Still, better safe than sorry – an immediate, same day sledge hammer letter tracking the DSC clause itself somehow gets understood quicker than a more subtle, polite notice. Keep writing. Ask for a meeting, then another – make the owner and project engineer “work the problem” with you, like the Ed Harris character in the film Apollo 13. The best practice is to have in the “re” line “Notice of Differing Conditions” along with citation to the contract clause section. That said, a good question is, must one decide right off and state in the DSC notice whether what is claimed is a Type I or Type II.
The Basic Reason for the Differing Site Condition Clause
When making a DSC claim, keep in mind the underlying premise of a differing site condition clause, to take much of the “gamble” out of bidding, reduce contingencies in bids that harm the public fisc, and promise to adjust the contract where conditions do differ. Here is how The U.S. Department of Transportation’s published “Construction Administration Core Curriculum Manual” summarizes the purpose behind the mandatory inclusion of a DSC clause in federally funded contracts:
“The STURAA of 1987 required FHWA to develop standardized changed condition clauses to be included in all FA construction contracts unless prohibited or otherwise provided for by State law. The law required the clauses to establish the equitable adjustment of a contract in the event of a) differing site conditions; b) suspensions of work ordered by the STA; and c) material changes in the scope of the work.

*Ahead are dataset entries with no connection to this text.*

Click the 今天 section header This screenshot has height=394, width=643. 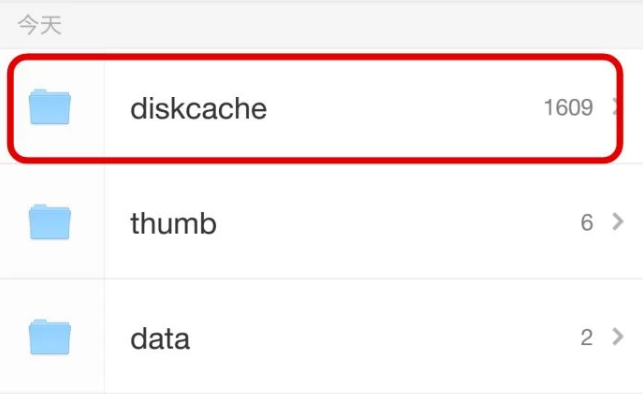40,25
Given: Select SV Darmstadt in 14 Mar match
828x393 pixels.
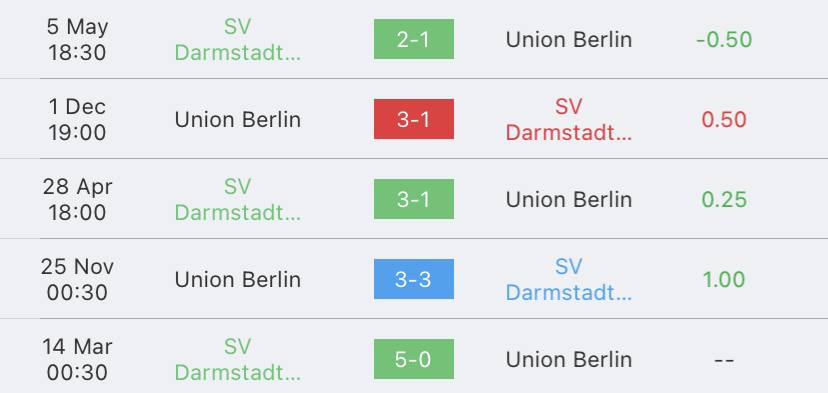Looking at the screenshot, I should click(238, 359).
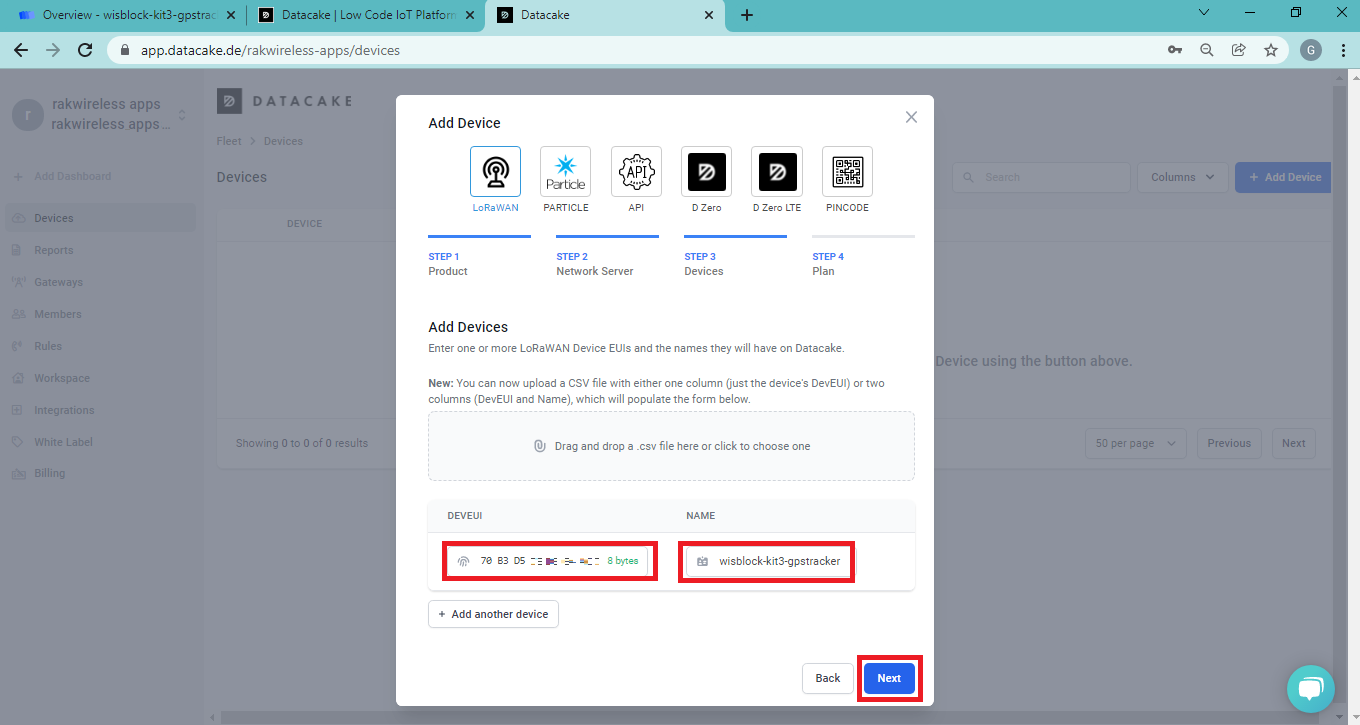This screenshot has width=1360, height=725.
Task: Select the LoRaWAN device type icon
Action: (x=495, y=172)
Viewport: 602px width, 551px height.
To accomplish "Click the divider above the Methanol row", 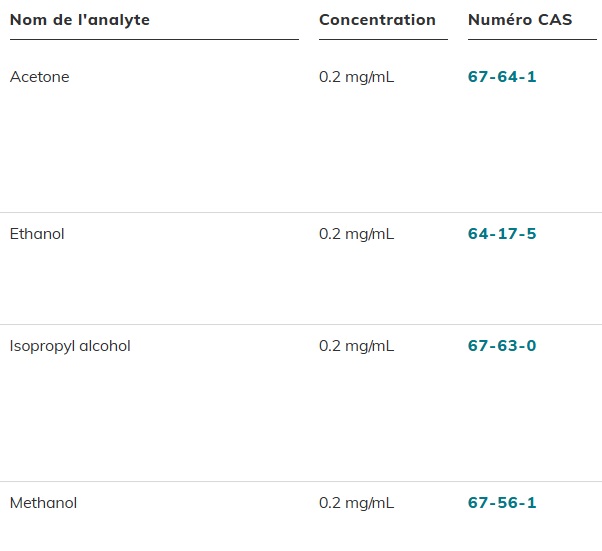I will pyautogui.click(x=300, y=481).
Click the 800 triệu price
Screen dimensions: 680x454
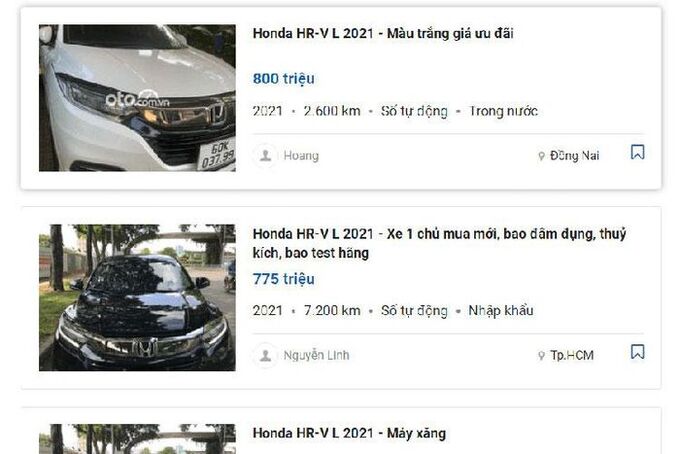[284, 79]
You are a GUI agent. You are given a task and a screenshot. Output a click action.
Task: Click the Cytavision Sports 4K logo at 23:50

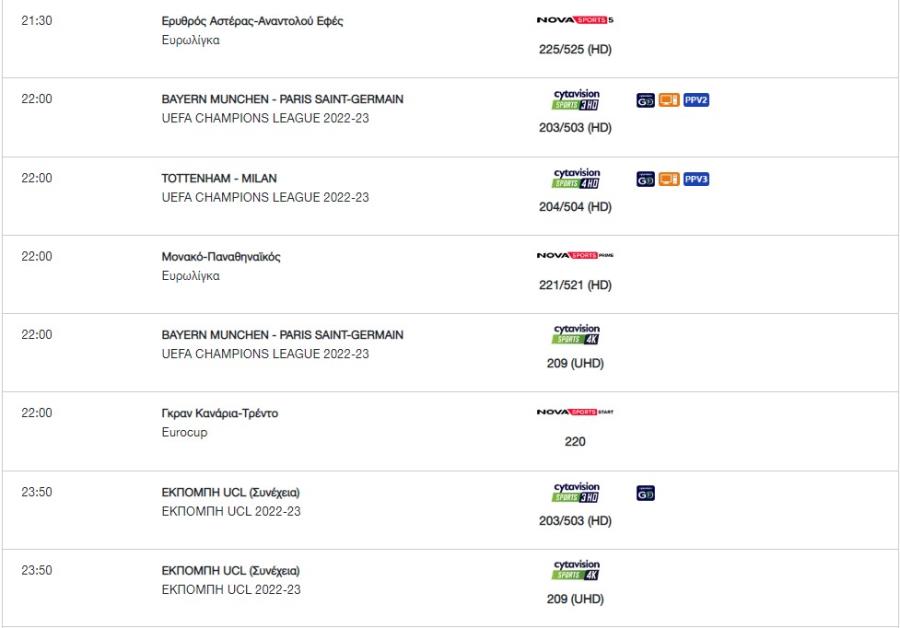(x=576, y=570)
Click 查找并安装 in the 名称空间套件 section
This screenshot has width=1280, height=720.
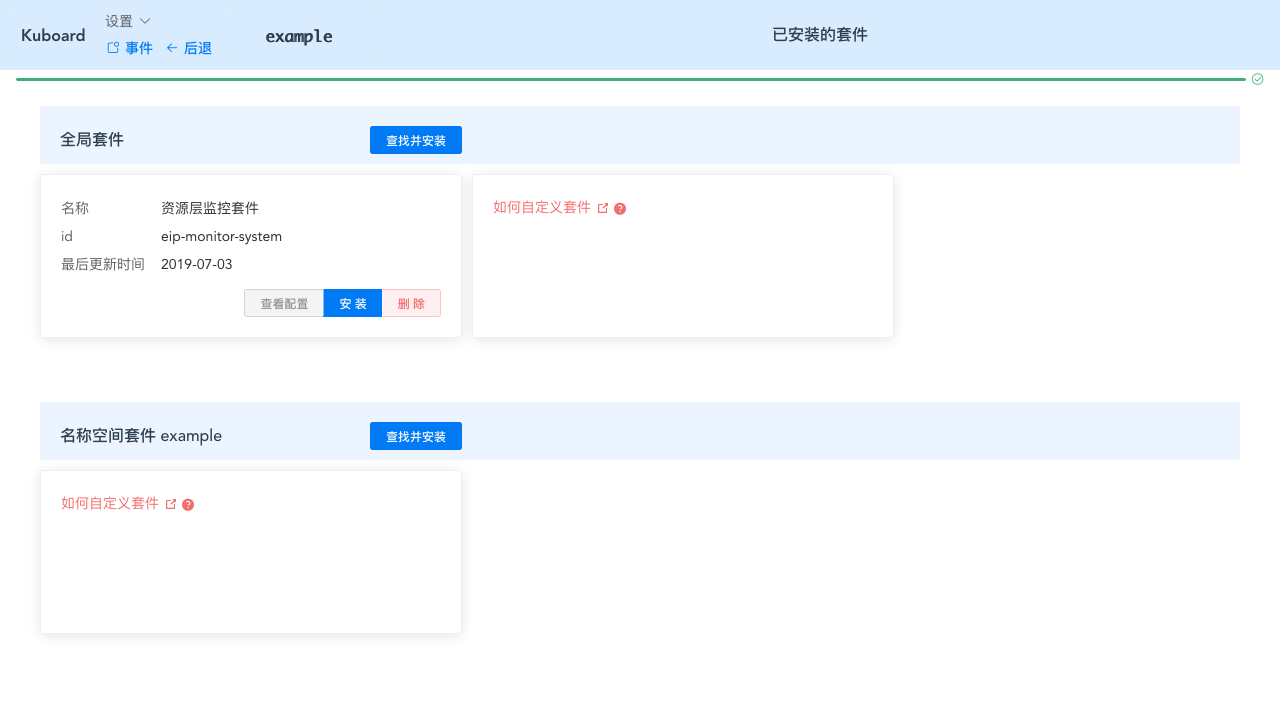click(415, 436)
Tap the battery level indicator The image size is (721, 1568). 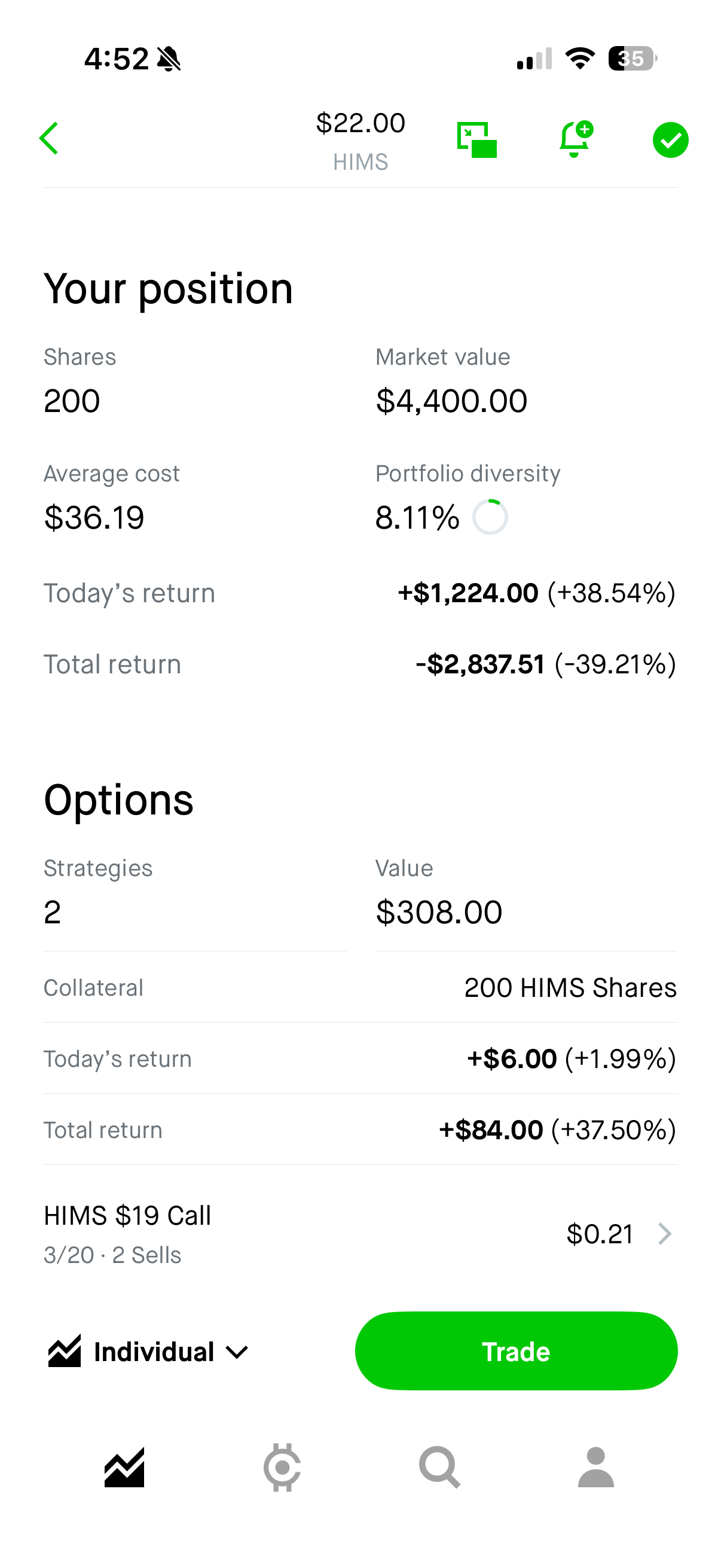point(632,59)
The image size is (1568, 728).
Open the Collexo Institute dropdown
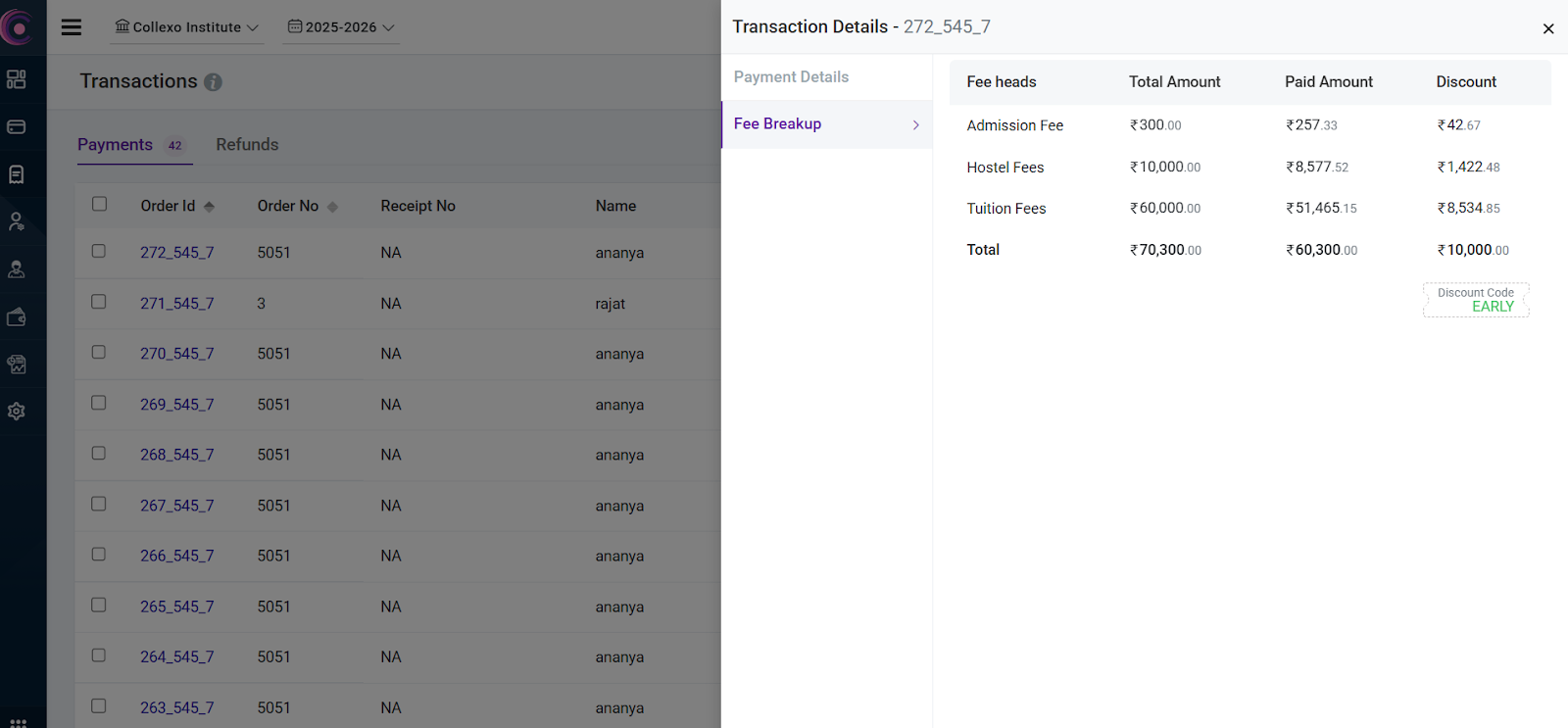point(186,27)
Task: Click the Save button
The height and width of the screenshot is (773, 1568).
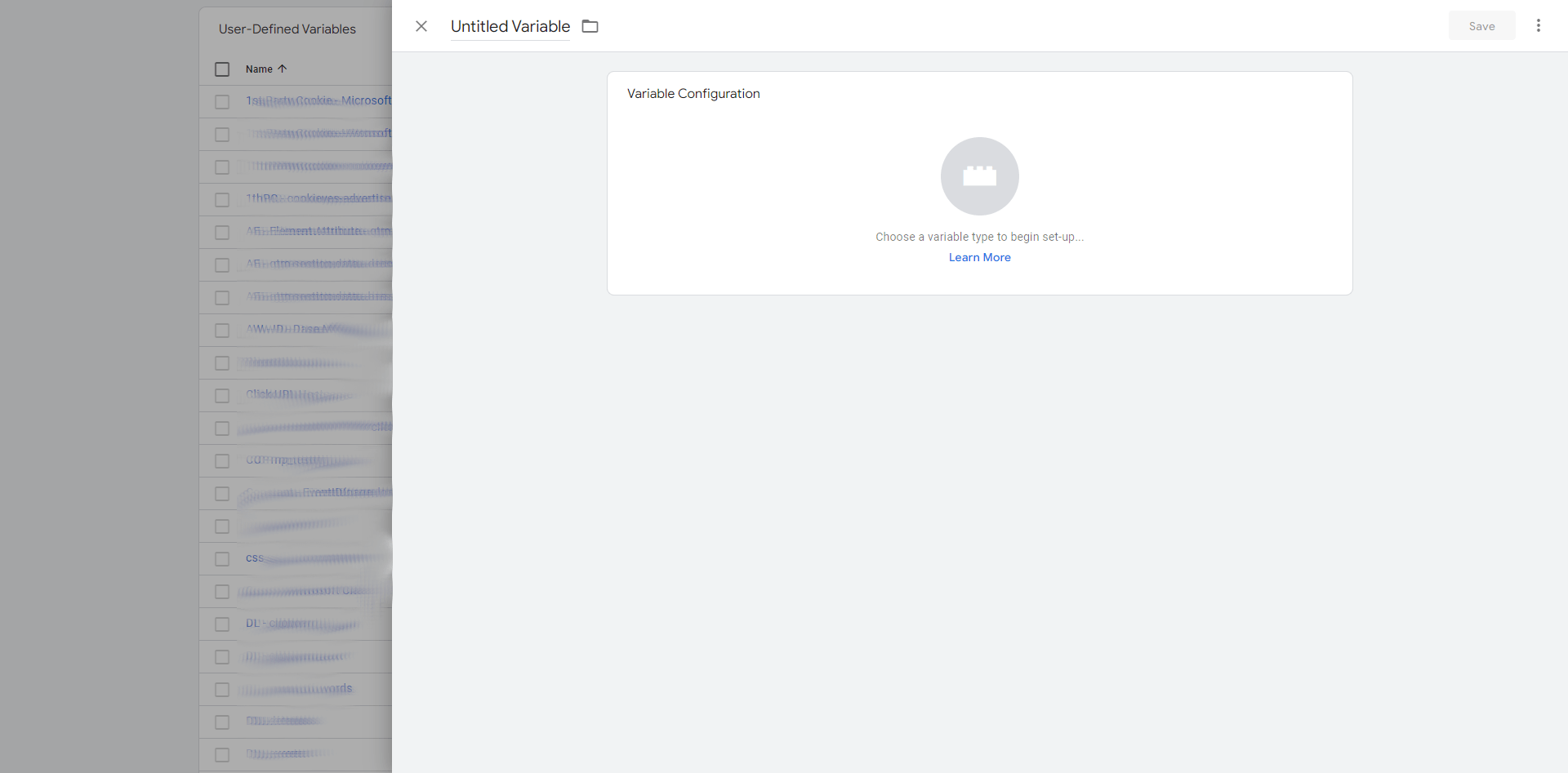Action: pyautogui.click(x=1481, y=25)
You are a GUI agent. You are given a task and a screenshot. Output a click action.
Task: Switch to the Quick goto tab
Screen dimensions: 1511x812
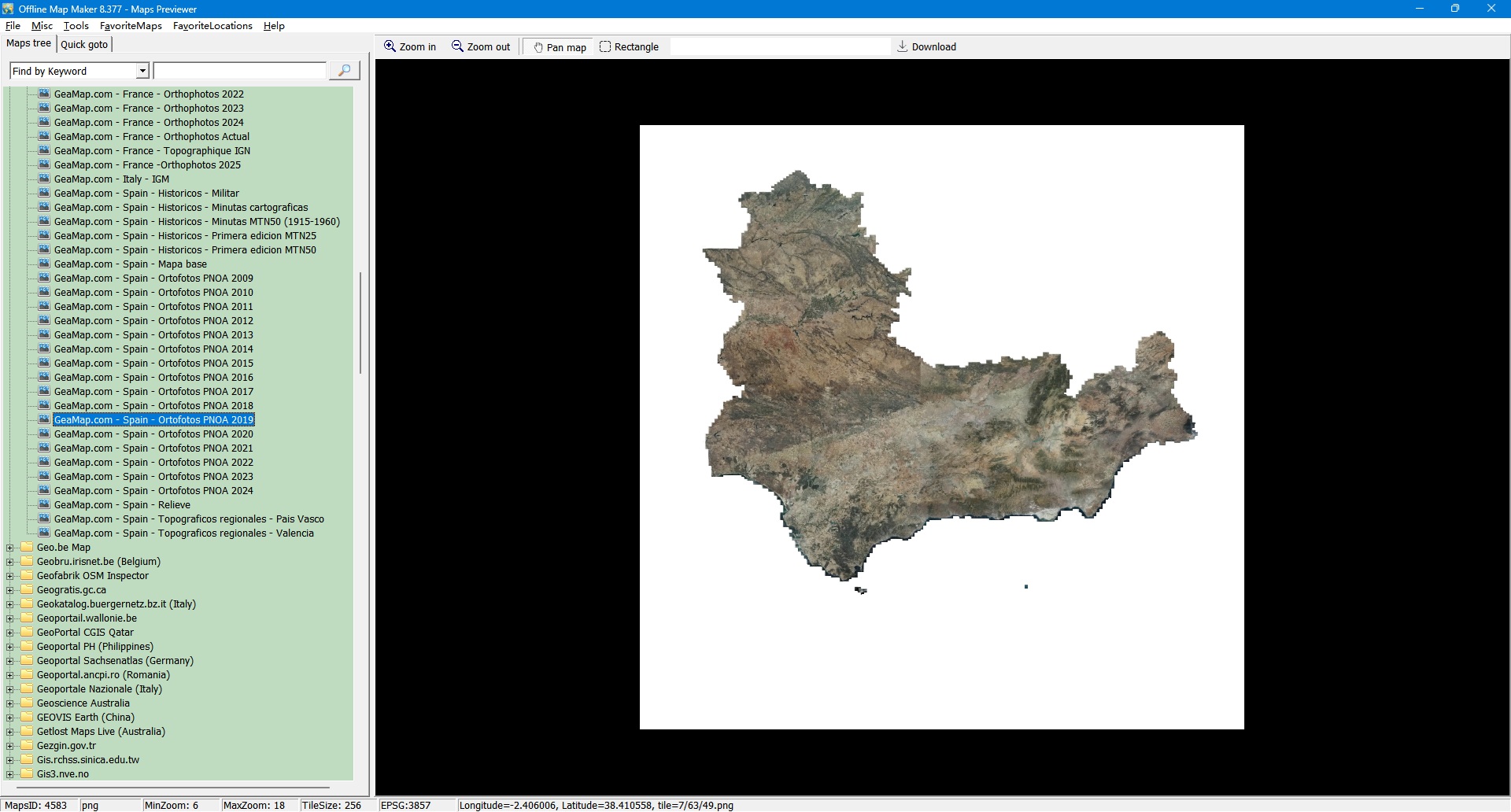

In theory, the use of the standardized changed conditions clauses takes several risks out of the bidding process. Since bidders do not need to evaluate their costs of doing geotechnical work or include contingencies for unforeseen site conditions, owners benefit from more competitive bidding. And finally, the
use of standardized changed condition clauses provides some uniformity for contractors pursuing work in several states.
Guidance: The standardized changed condition clauses in 23 CFR 635.109 must be included verbatim in all contracts unless State statue prohibits their inclusion. With the Division Administrator’s approval, an alternative clause may be developed by the STA that either a) includes all the required sections of 23 CFR 109 but is structured to fit the STA’s standard specifications; or b) fulfills the requirements of State statute.”
Contracting below ground is getting harder, not easier. The more design and pile driving technology improves and has WEAP and Wave analyses or software modeling, the more owners expect all kerfuffle’s to disappear and be solved for no cost. So long as these clauses exists, infrastructure contractors need to be alert the day they break ground for surprises, and let the owner know. It can’t hurt, and usually, will maximize your contract rights. Why not?